*TASK*: Would you please return the lines of the entries below starting at the line that has "Онлайн-подписка на еженедельник" and ending at the line that has "Тревожный сигнал из", both included, exactly as they are?

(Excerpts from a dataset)
====
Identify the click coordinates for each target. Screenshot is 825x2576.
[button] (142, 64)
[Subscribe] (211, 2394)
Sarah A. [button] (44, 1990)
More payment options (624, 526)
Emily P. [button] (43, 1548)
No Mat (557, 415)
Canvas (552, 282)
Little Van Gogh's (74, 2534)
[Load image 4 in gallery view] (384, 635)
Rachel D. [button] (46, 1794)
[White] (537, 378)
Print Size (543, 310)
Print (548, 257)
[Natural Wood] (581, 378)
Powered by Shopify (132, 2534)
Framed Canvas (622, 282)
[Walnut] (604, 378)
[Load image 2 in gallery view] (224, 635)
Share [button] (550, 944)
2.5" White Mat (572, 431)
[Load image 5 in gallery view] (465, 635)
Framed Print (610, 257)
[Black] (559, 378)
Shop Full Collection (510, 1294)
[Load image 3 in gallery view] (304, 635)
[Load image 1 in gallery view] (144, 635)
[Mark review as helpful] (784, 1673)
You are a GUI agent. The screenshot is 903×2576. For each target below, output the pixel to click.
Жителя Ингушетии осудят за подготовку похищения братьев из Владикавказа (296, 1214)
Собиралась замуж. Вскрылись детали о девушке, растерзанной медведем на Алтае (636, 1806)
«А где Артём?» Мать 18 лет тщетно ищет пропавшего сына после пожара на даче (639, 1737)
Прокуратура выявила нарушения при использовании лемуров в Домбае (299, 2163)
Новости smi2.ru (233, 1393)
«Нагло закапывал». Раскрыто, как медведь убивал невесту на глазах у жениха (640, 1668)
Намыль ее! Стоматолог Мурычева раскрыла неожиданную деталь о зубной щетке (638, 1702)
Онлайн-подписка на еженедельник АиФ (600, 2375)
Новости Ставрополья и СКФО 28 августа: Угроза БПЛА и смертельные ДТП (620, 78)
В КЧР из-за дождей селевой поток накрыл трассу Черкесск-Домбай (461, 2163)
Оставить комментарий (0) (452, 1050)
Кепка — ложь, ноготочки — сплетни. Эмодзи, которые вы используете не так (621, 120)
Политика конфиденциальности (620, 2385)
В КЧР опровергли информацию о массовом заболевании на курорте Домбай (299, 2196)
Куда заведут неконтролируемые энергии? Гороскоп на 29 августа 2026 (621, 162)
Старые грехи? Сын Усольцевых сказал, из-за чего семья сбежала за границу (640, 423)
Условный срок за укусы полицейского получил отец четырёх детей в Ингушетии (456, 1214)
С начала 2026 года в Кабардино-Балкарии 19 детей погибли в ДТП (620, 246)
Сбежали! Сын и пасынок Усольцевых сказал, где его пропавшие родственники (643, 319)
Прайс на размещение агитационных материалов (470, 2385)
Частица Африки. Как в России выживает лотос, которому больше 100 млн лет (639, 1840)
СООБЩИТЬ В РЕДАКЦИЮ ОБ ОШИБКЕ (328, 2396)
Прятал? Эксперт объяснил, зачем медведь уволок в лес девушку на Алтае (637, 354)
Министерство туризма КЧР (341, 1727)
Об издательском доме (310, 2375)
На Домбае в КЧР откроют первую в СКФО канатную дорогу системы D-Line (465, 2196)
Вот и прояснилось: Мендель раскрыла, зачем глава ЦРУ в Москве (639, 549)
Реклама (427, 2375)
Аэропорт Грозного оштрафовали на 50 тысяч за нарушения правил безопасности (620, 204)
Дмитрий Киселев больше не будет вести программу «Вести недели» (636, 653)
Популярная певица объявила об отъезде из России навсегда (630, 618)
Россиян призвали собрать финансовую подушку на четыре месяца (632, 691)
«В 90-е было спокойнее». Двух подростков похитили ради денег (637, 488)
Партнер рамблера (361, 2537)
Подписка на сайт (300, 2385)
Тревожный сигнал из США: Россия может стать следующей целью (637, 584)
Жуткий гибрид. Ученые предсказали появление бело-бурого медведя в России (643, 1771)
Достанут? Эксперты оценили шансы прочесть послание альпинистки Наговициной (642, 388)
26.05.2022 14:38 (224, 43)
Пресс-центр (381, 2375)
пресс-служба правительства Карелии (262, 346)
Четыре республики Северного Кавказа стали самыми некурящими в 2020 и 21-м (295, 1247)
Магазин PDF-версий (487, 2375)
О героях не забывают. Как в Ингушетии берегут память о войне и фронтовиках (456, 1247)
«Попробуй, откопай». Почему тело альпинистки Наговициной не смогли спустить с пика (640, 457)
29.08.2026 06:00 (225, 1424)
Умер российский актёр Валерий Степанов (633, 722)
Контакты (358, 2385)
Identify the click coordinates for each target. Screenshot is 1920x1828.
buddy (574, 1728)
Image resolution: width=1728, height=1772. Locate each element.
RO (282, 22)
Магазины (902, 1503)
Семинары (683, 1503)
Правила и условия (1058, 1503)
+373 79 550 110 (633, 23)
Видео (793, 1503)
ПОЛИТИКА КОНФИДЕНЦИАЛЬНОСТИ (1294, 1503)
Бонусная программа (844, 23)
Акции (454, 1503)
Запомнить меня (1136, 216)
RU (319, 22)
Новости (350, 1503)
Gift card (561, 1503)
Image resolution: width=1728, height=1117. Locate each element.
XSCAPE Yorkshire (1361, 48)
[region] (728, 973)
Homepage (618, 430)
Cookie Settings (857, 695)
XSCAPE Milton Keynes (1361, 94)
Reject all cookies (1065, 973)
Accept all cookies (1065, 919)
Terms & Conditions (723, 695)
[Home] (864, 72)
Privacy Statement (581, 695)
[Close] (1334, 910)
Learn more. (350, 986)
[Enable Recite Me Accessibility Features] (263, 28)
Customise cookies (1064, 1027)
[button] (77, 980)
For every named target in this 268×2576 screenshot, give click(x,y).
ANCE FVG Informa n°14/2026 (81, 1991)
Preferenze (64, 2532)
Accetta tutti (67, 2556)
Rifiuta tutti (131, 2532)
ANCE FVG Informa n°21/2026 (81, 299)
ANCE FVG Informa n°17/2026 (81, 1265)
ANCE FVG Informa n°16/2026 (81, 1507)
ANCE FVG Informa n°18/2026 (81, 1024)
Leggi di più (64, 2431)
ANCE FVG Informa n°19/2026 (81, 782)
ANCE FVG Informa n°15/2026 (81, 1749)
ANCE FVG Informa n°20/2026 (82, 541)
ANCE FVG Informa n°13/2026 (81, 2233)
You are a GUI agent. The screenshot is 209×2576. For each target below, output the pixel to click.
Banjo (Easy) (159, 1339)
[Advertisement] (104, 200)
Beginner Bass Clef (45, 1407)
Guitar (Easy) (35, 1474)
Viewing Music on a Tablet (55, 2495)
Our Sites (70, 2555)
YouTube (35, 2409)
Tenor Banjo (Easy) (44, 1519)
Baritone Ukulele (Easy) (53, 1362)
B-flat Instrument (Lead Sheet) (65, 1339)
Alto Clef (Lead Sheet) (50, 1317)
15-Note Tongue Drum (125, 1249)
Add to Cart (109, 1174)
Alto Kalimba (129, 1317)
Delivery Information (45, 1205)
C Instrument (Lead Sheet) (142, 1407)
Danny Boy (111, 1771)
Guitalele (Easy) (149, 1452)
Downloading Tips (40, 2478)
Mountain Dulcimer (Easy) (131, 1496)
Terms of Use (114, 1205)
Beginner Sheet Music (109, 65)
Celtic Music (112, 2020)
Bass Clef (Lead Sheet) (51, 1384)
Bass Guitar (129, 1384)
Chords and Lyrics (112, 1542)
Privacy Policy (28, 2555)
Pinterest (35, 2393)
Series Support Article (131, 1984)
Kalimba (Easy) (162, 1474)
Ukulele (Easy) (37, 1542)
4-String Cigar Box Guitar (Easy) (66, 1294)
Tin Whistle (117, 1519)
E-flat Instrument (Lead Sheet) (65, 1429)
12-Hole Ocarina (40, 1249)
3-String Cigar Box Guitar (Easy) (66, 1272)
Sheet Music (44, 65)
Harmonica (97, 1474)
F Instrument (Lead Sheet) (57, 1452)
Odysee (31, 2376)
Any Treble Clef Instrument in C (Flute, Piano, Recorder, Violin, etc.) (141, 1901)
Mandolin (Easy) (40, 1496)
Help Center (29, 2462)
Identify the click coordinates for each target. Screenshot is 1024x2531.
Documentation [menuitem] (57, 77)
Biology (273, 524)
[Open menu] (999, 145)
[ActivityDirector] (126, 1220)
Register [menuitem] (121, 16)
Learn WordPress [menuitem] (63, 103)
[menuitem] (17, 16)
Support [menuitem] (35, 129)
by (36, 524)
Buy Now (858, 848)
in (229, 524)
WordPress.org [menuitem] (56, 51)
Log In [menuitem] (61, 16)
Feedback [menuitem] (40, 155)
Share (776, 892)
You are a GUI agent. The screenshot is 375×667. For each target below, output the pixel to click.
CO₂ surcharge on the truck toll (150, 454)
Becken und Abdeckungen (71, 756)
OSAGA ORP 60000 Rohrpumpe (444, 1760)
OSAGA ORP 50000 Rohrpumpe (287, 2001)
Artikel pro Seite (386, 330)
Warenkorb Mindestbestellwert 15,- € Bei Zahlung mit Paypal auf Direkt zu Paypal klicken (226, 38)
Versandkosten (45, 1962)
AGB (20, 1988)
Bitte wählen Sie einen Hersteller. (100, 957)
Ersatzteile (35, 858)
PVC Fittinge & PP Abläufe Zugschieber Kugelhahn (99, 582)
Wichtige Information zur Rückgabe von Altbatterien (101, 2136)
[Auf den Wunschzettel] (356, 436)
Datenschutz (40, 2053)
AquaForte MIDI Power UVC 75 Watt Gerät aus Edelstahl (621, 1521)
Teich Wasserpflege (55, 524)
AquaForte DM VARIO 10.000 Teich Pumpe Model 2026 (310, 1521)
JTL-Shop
====
*SOLUTION FOR THIS PROBLEM*:
Онлайн-подписка на еженедельник АиФ (600, 2375)
Новости Ставрополья и СКФО 28 августа: Угроза БПЛА и смертельные ДТП (620, 78)
В КЧР из-за дождей селевой поток накрыл трассу Черкесск-Домбай (461, 2163)
Оставить комментарий (0) (452, 1050)
Кепка — ложь, ноготочки — сплетни. Эмодзи, которые вы используете не так (621, 120)
Политика конфиденциальности (620, 2385)
В КЧР опровергли информацию о массовом заболевании на курорте Домбай (299, 2196)
Куда заведут неконтролируемые энергии? Гороскоп на 29 августа 2026 (621, 162)
Старые грехи? Сын Усольцевых сказал, из-за чего семья сбежала за границу (640, 423)
Условный срок за укусы полицейского получил отец четырёх детей в Ингушетии (456, 1214)
С начала 2026 года в Кабардино-Балкарии 19 детей погибли в ДТП (620, 246)
Сбежали! Сын и пасынок Усольцевых сказал, где его пропавшие родственники (643, 319)
Прайс на размещение агитационных материалов (470, 2385)
Частица Африки. Как в России выживает лотос, которому больше 100 млн лет (639, 1840)
СООБЩИТЬ В РЕДАКЦИЮ ОБ ОШИБКЕ (328, 2396)
Прятал? Эксперт объяснил, зачем медведь уволок в лес девушку на Алтае (637, 354)
Министерство туризма КЧР (341, 1727)
Об издательском доме (310, 2375)
На Домбае в КЧР откроют первую в СКФО канатную дорогу системы D-Line (465, 2196)
Вот и прояснилось: Мендель раскрыла, зачем глава ЦРУ в Москве (639, 549)
Реклама (427, 2375)
Аэропорт Грозного оштрафовали на 50 тысяч за нарушения правил безопасности (620, 204)
Дмитрий Киселев больше не будет вести программу «Вести недели» (636, 653)
Популярная певица объявила об отъезде из России навсегда (630, 618)
Россиян призвали собрать финансовую подушку на четыре месяца (632, 691)
«В 90-е было спокойнее». Двух подростков похитили ради денег (637, 488)
Партнер рамблера (361, 2537)
Подписка на сайт (300, 2385)
Тревожный сигнал из США: Россия может стать следующей целью (637, 584)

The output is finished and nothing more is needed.